African Export–Import Bank, Afreximbank, is set to enhance its investments in Intra-African Trade over the five upcoming years, said the Managing Director, Intra-African Trade Initiative in Afreximbank, Mrs Kanayo Awani.
According to her, through this Intra-African Trade Group, Afreximbank has paid out some $20 billion in the past five years.
In a conference in Cairo, Awani stated about 500 out of the 600 regulated African banks have taken part in the “Intra-African letter of credit scheme.”
She also said the bank created its Intra-African Trade Division in 2017 to realize the potentials of Intra-African Trade and came up with the formation of the African Continental Free Trade Area (AfCFTA), founded in 2018.
The bank found out that the execution of AfCFTA pact might bring about more competition, she added.
According to her, African market liberalization would make it possible for new competitors who didn’t have any chance to get into the market at little expense. The bank will cope with this challange, putting AfCFTA Adjustment Facility into use, said Awani.
The facility will allow the Member States to access monetary resources to carry out the Agreement and reduce short-term impacts and related expenses, she emphasized. Afreximbank Board has committed $1 billion on its first investment, she continued.

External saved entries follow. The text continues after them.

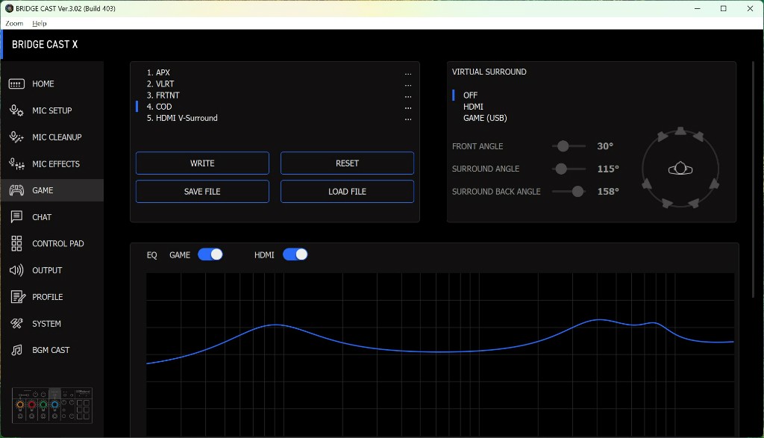Select the Mic Effects sliders icon
764x438 pixels.
[x=16, y=164]
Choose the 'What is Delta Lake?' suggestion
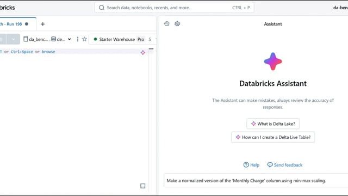 273,124
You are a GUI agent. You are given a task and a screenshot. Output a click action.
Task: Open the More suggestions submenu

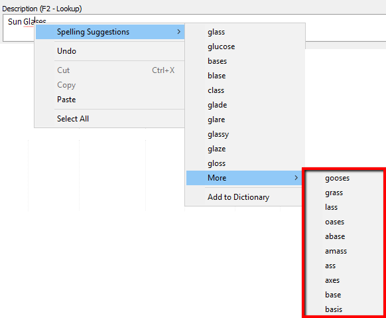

The Afreximbank African Collaborative Transit Guarantee Scheme has also been founded through the bank, providing “a continent-wide single-technology enabled transit guarantee” to make it easy to transport goods across Africa and support AfCFTA, she said.
If the scheme is put into operation, it is anticipated to dramatically cut border delays and annual savings (over $300 million dollars each year).

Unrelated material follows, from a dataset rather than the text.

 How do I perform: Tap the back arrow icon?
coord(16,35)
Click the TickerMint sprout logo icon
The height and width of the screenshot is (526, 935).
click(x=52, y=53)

Another important initiative, she said, is the Pan African Payments and Settlement System (PAPSS) developed in January 2022. She added cross-border payments in African currencies will be facilitated, enhancing Intra-African Trade by reducing use of hard currencies. Accordingly, cross-border payments will be cheaper and flawless.
Presently, PAPSS has planned to dramatically cut the costs of currency convertibility in Africa to annually save over $5 billion in transaction expenditure. This will help a large number of Small and Medium Enterprises (SMEs) and teenpreneurs in Africa.